• Article
^^^^

C’est sur cette base
que Morrell songea d’abord à des survivants de Lapérouse.
On a pu douter de la véracité du livre de Thomas Jefferson Jacobs , paru à New York en 1844 sous le
titre Scenes , incidents and
adventures in the Pacific Ocean, or The
islands of the Australasian seas, during the cruise of the clipper Margaret Oakley under Capt. Benjamin
Morrell, où est confirmée (p. 83) l’existence ( révélée en 1837 au gouvernement français) d’ un survivant du
drame de Lapérouse, Simon Lavo, à l’île Riger , au nord de la Nouvelle-Irlande
, à 2 250 km de Vanikoro. Mais un
ami de Jean Guillou, Sir James Fairhead, a consacré en 23015 une biographie au
capitaine Morrell, sous le titre The Captain and « the Cannibal ", Yale University Press, 378
pages, Londres, 2015 : cette biographie scientifique du capitaine
Morrell,confirme la déclaration de
Morrell et le texte de Jacobs concernant Simon Lavo .Voir mon blog de 254 pages et mon compte-rendu de lecture.
La lettre de Morrell
au gouvernement français donnant en 1837 la première mention de Lavo.
Un élément capital pour nous du livre de
Sir James Fairhead , The Captain and « the Cannibal » , le
capitaine Morrel et le sauvage Darco, est p.268, la lettre de Morrell retrouvée au
ministère de la Marine par Fairhead et traduite ci-après par mes
soins :
Londres, le 20 juin 1837.

^^^^

• Consignes de travail
(a) Pour chacune des affirmations suivantes, répondez par oui ou par non selon qu'elle concorde ou non avec l'article ci-dessus, puis citez mot pour mot le passage qui tranche : (i) Le livre de Thomas Jefferson Jacobs a paru à New York en 1844. (ii) Simon Lavo se trouvait à l'île Riger, au sud de la Nouvelle-Irlande. (iii) Fairhead a retrouvé la lettre de Morrell au ministère de la Marine.
(b) Extrayez des enregistrements ci-dessous chaque ligne qui contient la chaîne "arrow", en respectant la casse.

Entrées enregistrées
^^^^

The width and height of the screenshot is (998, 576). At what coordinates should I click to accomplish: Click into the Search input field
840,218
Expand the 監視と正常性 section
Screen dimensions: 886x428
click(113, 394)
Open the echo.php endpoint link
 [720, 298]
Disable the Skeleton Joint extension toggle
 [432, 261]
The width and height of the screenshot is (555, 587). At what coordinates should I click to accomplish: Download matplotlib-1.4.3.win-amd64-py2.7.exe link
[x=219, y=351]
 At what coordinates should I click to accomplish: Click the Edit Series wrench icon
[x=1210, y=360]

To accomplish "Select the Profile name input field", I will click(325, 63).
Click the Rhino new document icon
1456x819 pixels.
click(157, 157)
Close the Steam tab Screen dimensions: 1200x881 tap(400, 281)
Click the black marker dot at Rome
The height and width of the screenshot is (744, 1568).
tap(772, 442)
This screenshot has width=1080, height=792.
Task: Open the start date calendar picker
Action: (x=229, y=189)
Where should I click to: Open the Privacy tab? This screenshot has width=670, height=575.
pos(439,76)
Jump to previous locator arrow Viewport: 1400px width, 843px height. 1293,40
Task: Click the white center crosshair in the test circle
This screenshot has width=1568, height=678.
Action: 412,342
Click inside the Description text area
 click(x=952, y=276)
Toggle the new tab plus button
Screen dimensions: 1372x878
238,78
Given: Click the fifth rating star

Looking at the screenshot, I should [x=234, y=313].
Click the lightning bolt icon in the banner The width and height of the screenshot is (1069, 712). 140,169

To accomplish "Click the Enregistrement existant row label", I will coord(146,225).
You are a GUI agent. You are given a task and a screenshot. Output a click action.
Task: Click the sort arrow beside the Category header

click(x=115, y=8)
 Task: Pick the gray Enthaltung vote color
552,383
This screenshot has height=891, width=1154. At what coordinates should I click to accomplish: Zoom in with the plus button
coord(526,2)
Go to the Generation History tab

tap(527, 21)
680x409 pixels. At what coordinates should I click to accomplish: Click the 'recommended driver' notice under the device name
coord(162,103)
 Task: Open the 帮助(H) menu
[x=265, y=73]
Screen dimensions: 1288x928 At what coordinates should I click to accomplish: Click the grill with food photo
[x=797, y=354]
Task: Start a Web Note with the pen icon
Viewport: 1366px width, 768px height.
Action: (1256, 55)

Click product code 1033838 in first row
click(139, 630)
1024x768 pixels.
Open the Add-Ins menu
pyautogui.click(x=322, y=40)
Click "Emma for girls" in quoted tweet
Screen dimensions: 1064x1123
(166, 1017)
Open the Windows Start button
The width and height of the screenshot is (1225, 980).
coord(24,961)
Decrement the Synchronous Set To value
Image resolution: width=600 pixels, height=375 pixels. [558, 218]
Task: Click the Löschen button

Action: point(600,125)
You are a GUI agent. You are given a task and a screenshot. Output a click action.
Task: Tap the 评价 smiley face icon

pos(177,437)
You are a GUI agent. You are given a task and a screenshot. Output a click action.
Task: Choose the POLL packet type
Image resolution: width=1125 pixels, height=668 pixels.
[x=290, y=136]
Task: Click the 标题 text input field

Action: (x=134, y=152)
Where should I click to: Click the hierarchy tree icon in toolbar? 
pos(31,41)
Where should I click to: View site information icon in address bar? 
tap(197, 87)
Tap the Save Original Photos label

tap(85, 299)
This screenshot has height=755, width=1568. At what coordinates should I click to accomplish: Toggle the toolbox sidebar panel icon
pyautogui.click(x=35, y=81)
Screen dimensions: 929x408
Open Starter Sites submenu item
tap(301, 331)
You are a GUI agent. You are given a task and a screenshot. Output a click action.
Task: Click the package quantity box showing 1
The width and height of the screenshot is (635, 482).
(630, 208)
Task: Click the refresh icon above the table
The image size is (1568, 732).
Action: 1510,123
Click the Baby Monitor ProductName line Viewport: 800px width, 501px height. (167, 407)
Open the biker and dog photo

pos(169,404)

^^^^

• Réponses finales
(a)
(i) Oui : « paru à New York en 1844 ».
(ii) Non : « au nord de la Nouvelle-Irlande ».
(iii) Oui : « la lettre de Morrell retrouvée au ministère de la Marine par Fairhead ».

(b)
Jump to previous locator arrow Viewport: 1400px width, 843px height. 1293,40
Task: Click the sort arrow beside the Category header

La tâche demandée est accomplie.